A software engineer's guide to data science
It’s not a question of if developers are going to be working with data scientists—it’s a matter of when. Over the past few years, businesses have begun to realize that data science is the key to solving some of their most pressing problems, and they are bringing more and more data scientists into the workforce. So what does it mean for you as a software developer?
To get the answers, I asked Dr. Nicole Forsgren, director of organizational performance and analytics at Chef Software, and Ohad Assulin, chief data scientist at Hewlett Packard Enterprise Software, to explain what data scientists actually do and how you as a software engineer can work effectively with them—and perhaps add a few of those in-demand data science skills to your own CV.
What data scientists do
Data science is simply the conversion of data to knowledge. Data may be structured or unstructured, and unstructured data can take many forms, such as text, images, or video. A data scientist touches on the use of data to help make business decisions or to analyze data and present it in a way that can help make business decisions.
Data scientists can have many different roles and responsibilities in the business. For example, they might:
- Educate the business. The business is often unaware that it has challenges that data science can solve. Part of the data scientist’s job is to explain how data science can help.
- Look for problems to solve. A data scientist who understands the business is in an excellent position to seek out and identify data-related challenges where the solution can bring value to the business.
- Research new techniques. New problems surface daily, and techniques are continually evolving to meet the challenges. Data scientists can be deeply involved in researching new algorithms and making known algorithms more effective.
- Collate data for analysis. This is often referred to as extract, transform, and load (ETL), the process of extracting data from different sources, transforming it into a format that makes it easier to work with, and then loading it into a system for processing.
- Crunch numbers. Data scientists must be well versed in techniques such as statistical analysis, exploratory analysis, and predictive analysis and can identify and apply the appropriate algorithms to the data.
- Implement algorithms. Many data scientists are software developers too, producing code that becomes part of a product. They are fluent in modern software development and delivery techniques.
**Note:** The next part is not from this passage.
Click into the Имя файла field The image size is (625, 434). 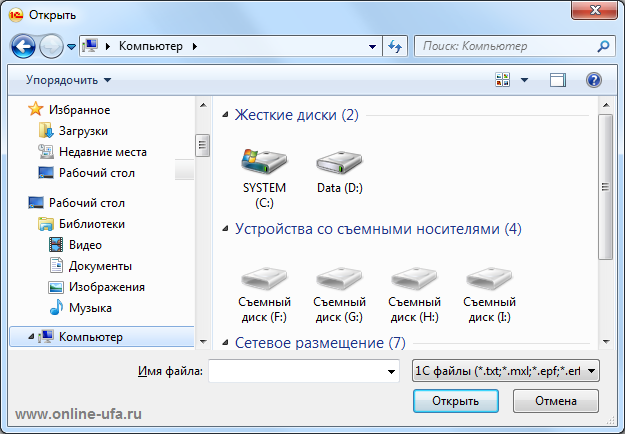point(297,371)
- Design big data-capable architecture. The infrastructure required for data science is often different from the infrastructure for other types of projects. Data scientists need to be familiar with the state-of-the-art tools, many of which are open source.
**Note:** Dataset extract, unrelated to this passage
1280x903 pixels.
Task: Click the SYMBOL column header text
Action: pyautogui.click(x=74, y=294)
- Present insights. The results of an analysis must be presented in a format that the nontechnical or non-mathematical person can easily understand and, more importantly, act on.
In a small organization, a data scientist might perform all of these roles, while larger organizations may have a team of data scientists that includes specialists in different areas.
Forsgren says the data scientist role is an evolution of the business intelligence (BI) role and might perform some, or all, of these roles in an organization. While the traditional BI role was typically more database-centric, often analyzing offline data, data scientists tend to have a stronger background in statistics, predictive analytics techniques, and the implementation of algorithms on real-time or near-real-time data. At the end of the day, however, the two roles are not drastically different.
Assulin's organization employs many different types of data scientists. Some, particularly those in Hewlett Packard Labs, are focused on an academic perspective, researching new generic techniques that can be applied in different contexts. Others, such as Assulin and his colleagues in HPE Software, are focused on a specific business, developing a deep understanding of the business, and solving specific problems for the business.
What data science means for software developers
To understand what data science means for software developers, you need to understand the answers to three questions:
- How can data scientists make the software development lifecycle (SDLC) more efficient?
- How can they help you improve your product?
- How are they involved in developing software for your product?
To make your SDLC process more efficient, Forsgren says, you need to think about your goal and keep in mind that performance and effectiveness are best measured at the team level, rather than at the individual level. For example, if your goal is to increase your software development productivity, you don't want to count the number of lines of code each developer writes. But you will want to capture metrics such as the number of deploys, stability of the code-base, number of pull requests, and amount of branching and merging. If that data isn’t available, the data scientist will need to work with the developers and the operations engineers to make that data available by getting access to the source code repository (such as Git). The data scientist can then paint a picture of the current status and recommend improvements to reduce build and delivery time and to increase quality. Companies are gradually realizing that they need to measure in order to improve. As they say at Etsy, “If it moves, graph it”, and that applies to everything in the SDLC.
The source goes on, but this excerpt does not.